◆ EXCERPTED PASSAGE ◆
— begin —
[Elecraft] Stupid, stupid, stupid - OT

EricJ eric_csuf at hotmail.com
Wed Jan 4 00:11:01 EST 2006


At K2USA we had a BC-610 in the main studio (1964). It stood a little over
desk high and was truly the Mother of all Boatanchors. To tune it, you had
to lift a small hatch in the top surface and rotate a link coupling. But, of
course, you had to switch off the B+ first. If you forgot to do that, there
was an interlock on the small hatch to cut the B+.

We had two military operators (not hams) who handled the MARS traffic for us
so we could ham. Somebody had discovered that the interlock was not working
earlier in the day. I taped down the hatch, taped a note over that so the
ops would have to remove the note to open the hatch, told the two ops to be
absolutely sure they shut off the B+ before tuning the TX and left for home.

An hour later, I get a call that one of the ops had been electrocuted and
taken to sick call. Well he hadn't been electrocuted exactly. He opened the
hatch, rested his elbow on the top, reached in with a screwdriver to tweak
the link and hit the high voltage with the TX keyed. It blew a 1/4 inch hole
out his elbow where it contacted the top surface.

They patched him up, gave him a tetanus shot and gave him the night off. I
asked the doc why he got a tetanus shot and he said RF burns seem to cook
below the surface somewhat and the tetanus shot helps internal damage heal
faster for some reason.

I was stupid to allow them to use the TX, and I was stupid not to realize
how stupid the op was.
— end —
◆ WHAT THE TASK REQUIRES ◆
Rewrite the passage of the BC-610 story that begins at the words "An hour later, I" and ends after "the top surface.", changing "screwdriver" to "pair of pliers".

◆ GIVEN DATA ◆
— begin —
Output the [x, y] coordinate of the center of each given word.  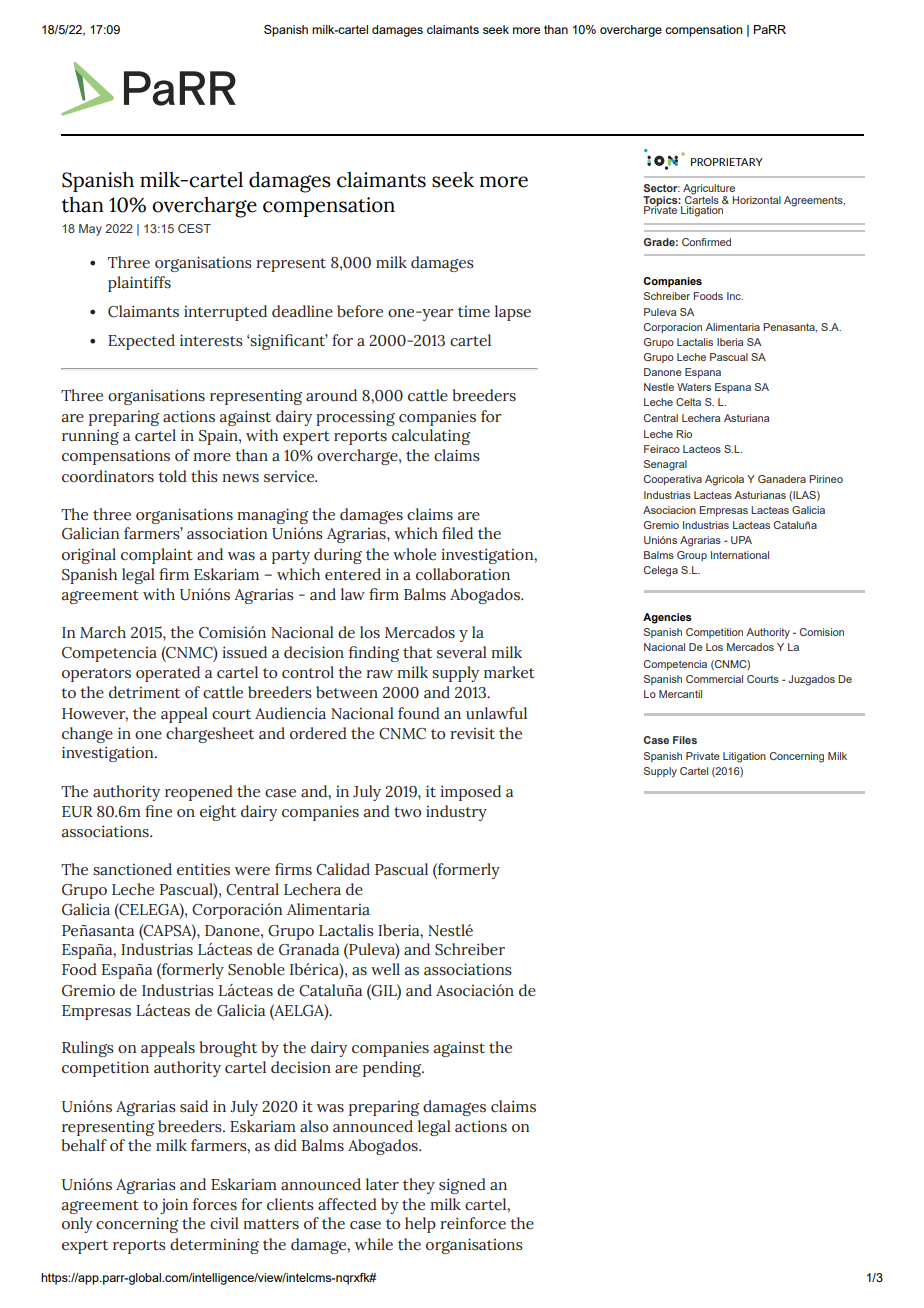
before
— end —
◆ COMPLETED TASK ◆
An hour later, I get a call that one of the ops had been electrocuted and
taken to sick call. Well he hadn't been electrocuted exactly. He opened the
hatch, rested his elbow on the top, reached in with a pair of pliers to tweak
the link and hit the high voltage with the TX keyed. It blew a 1/4 inch hole
out his elbow where it contacted the top surface.